Developing the law of joinder in the context of evictions of people from their homes
Authors Gustav Muller, Sandra Liebenberg
Affiliations: Lecturer, Faculty of Law, Rhodes University; Professor and HF Oppenheimer Chair in Human Rights Law, Faculty of Law, Stellenbosch University
Source: South African Journal on Human Rights, Volume 29 Issue 3, 2013, p. 554 – 570
There are circumstances in which it is essential to join a party because of the interest that party has in the matter. The underlying principle is that interested parties should be afforded an opportunity to be heard in matters in which it has a direct and substantial interest. Applications for the eviction of unlawful occupiers from private land in terms of the Prevention of Illegal Eviction from and Unlawful Occupation of Land Act 19 of 1998 (PIE) has been framed in a particular manner since 2004 that created a ‘stalemate’ between the rights of private owners and the rights of unlawful occupiers. The only way to move beyond the stalemate is to join the municipality in whose jurisdiction the land falls.

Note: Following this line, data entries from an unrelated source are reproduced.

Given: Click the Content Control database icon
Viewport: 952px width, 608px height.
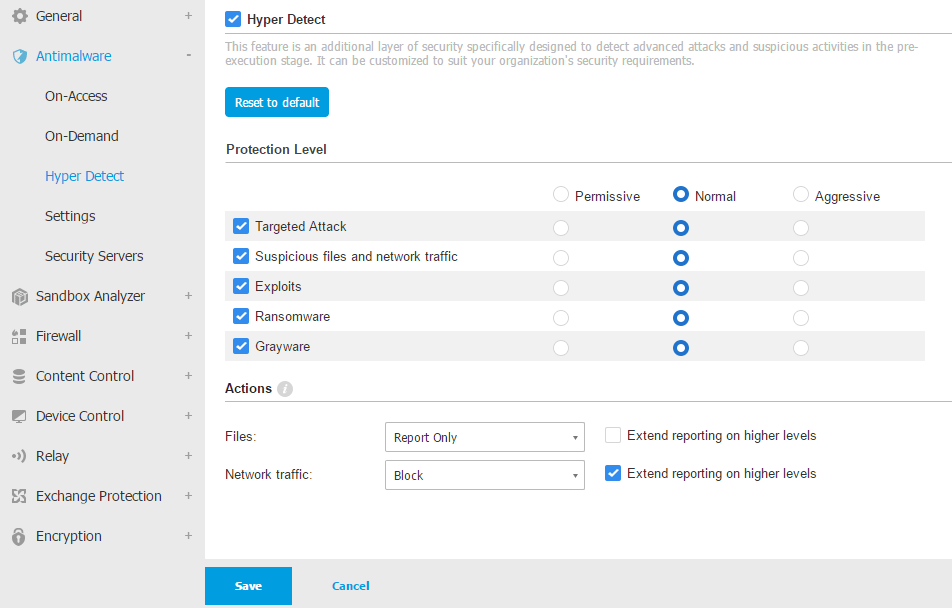Looking at the screenshot, I should point(19,376).
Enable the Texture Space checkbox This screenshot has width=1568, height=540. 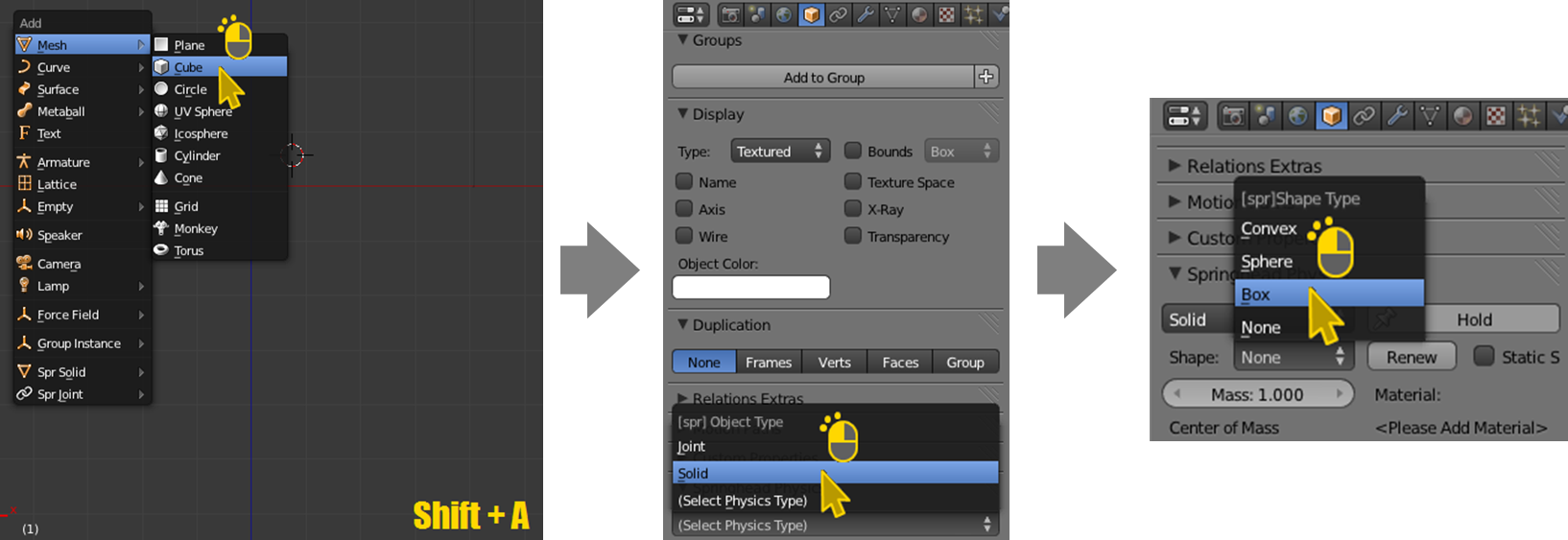click(852, 181)
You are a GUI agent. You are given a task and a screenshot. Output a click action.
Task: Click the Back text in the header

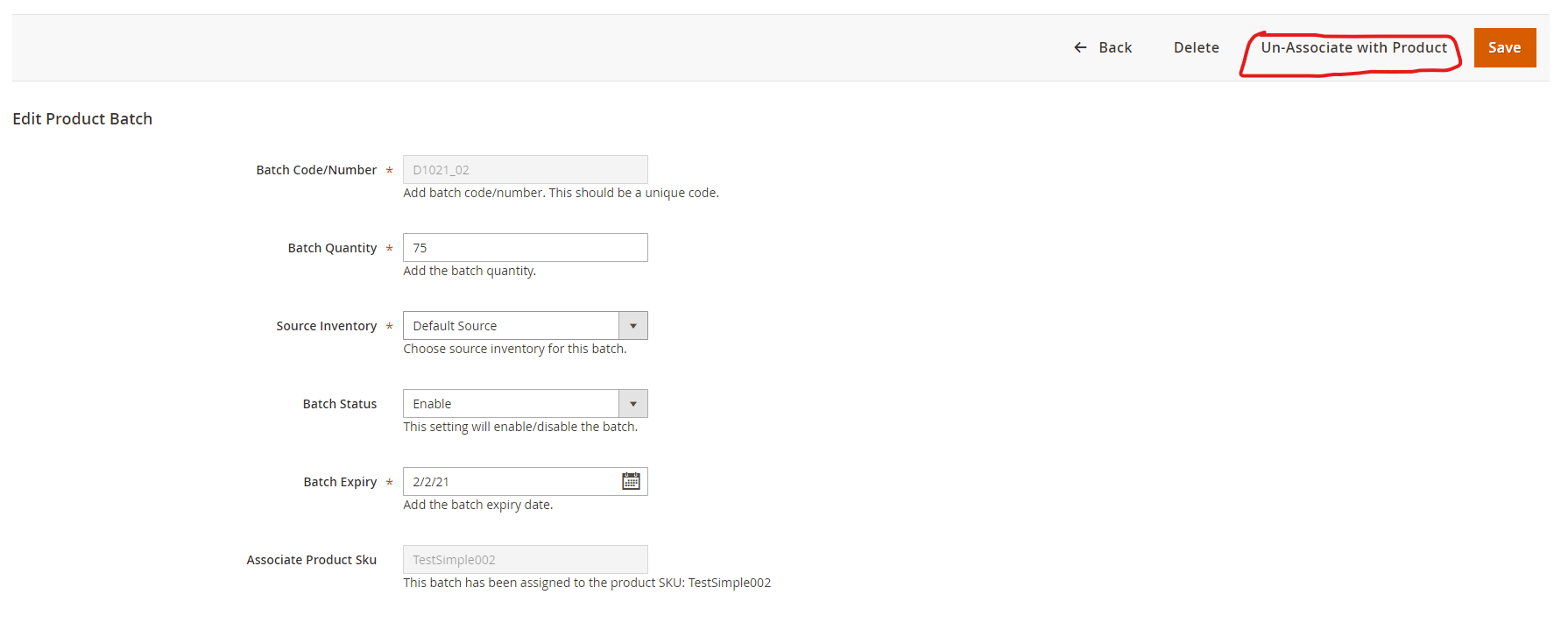click(x=1115, y=47)
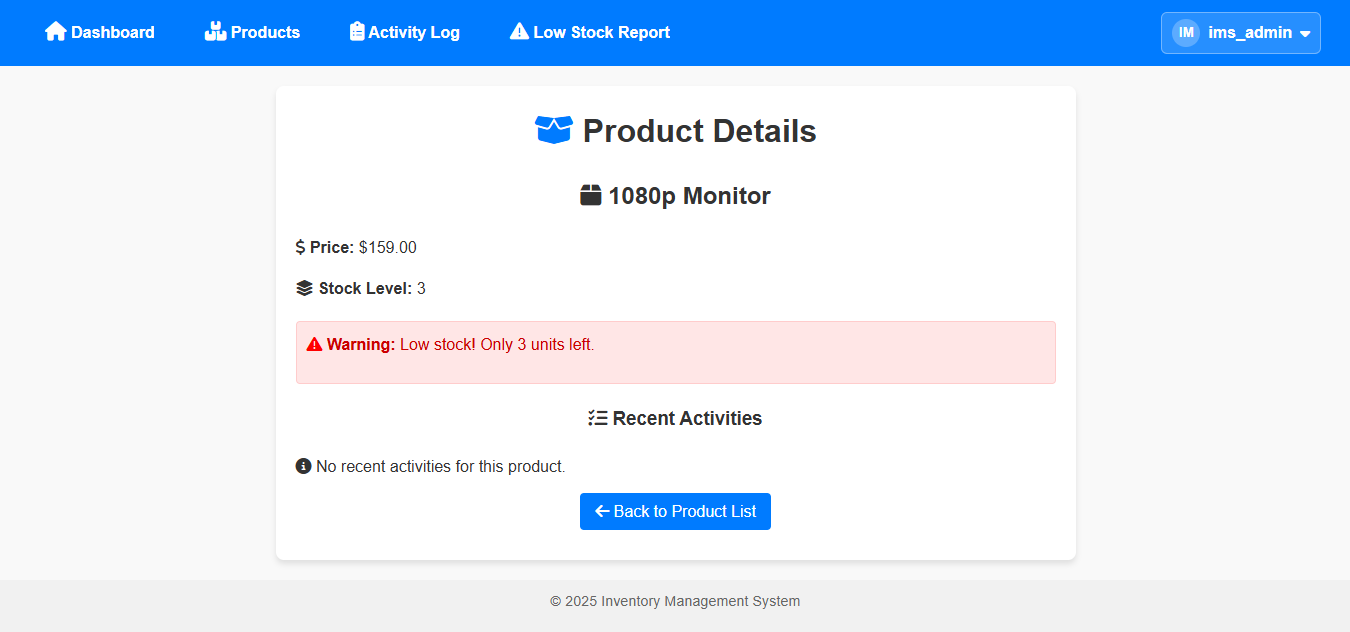
Task: Click the boxes icon beside Products
Action: tap(215, 32)
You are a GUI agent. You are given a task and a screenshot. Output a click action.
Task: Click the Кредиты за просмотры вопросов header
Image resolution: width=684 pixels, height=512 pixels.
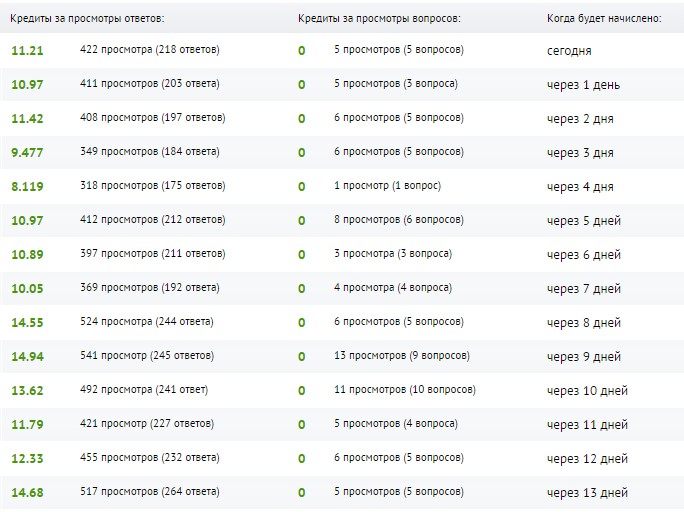[379, 18]
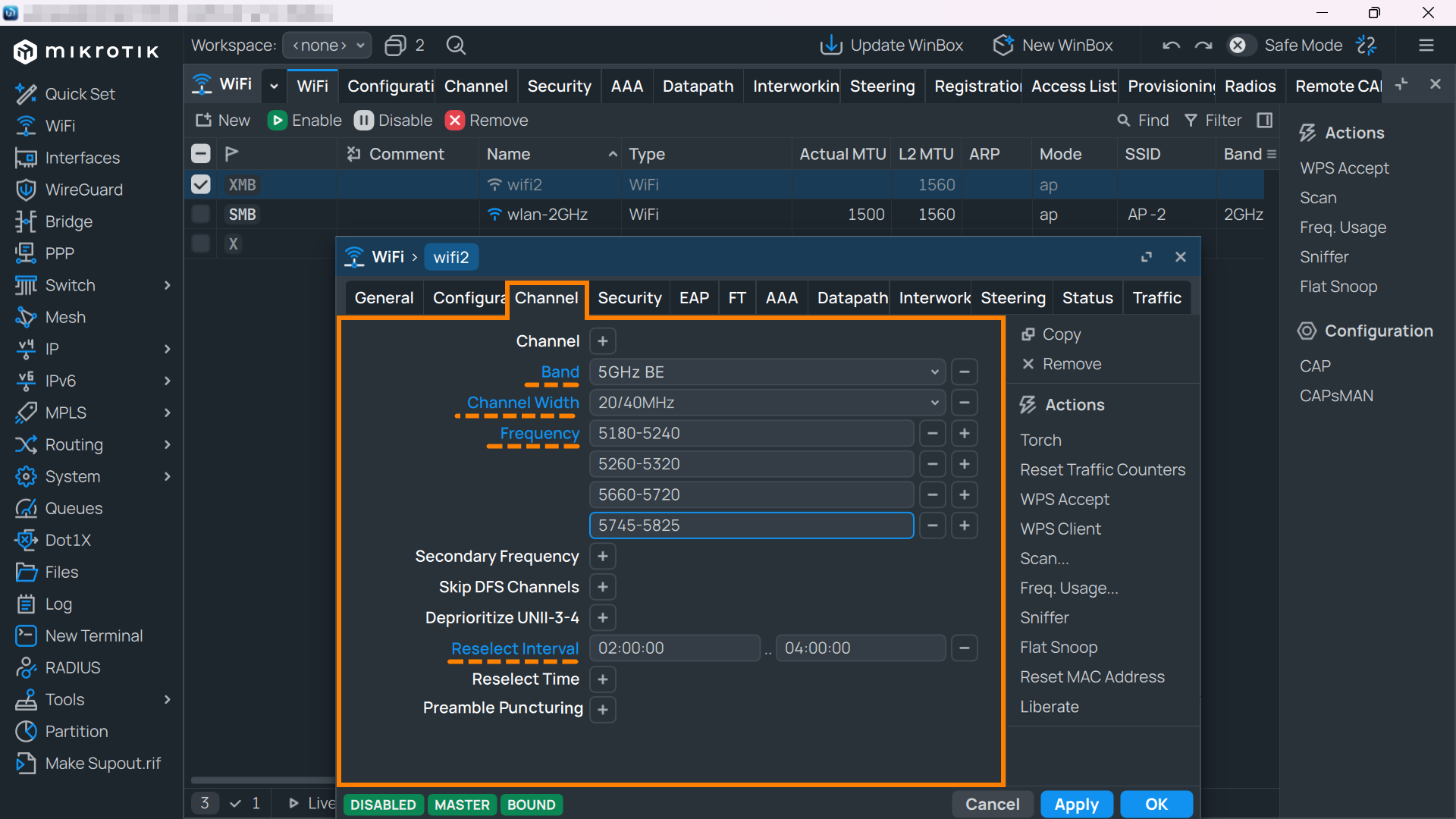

However, the high courts, in a series of six reported judgments, have not adopted a uniform approach in their reasoning for this joinder. They have relied on a combination of arguments founded on the cumulative force of the notice requirement in s 4(2) of PIE, the requirement to attempt mediation in s 7(1) of PIE, and finally, the constitutional and statutory obligations of municipalities. The overall impact of this reasoning is not convincing. This article revisits the legal framework that the Supreme Court of Appeal and the Constitutional Court have employed in the five judgments it handed down on the issue of joinder in PIE eviction cases. In so doing this article identities more clearly the constitutive requirements for necessary joinder within a constitutional matrix. The directness of the interest will be explored with reference to the statutory obligations that flow from the Housing Act 107 of 1997 and the Local Government: Municipal Systems Act 32 of 2000. The substantial nature of the interest will be explored with reference to the filing of reports flowing from the joinder.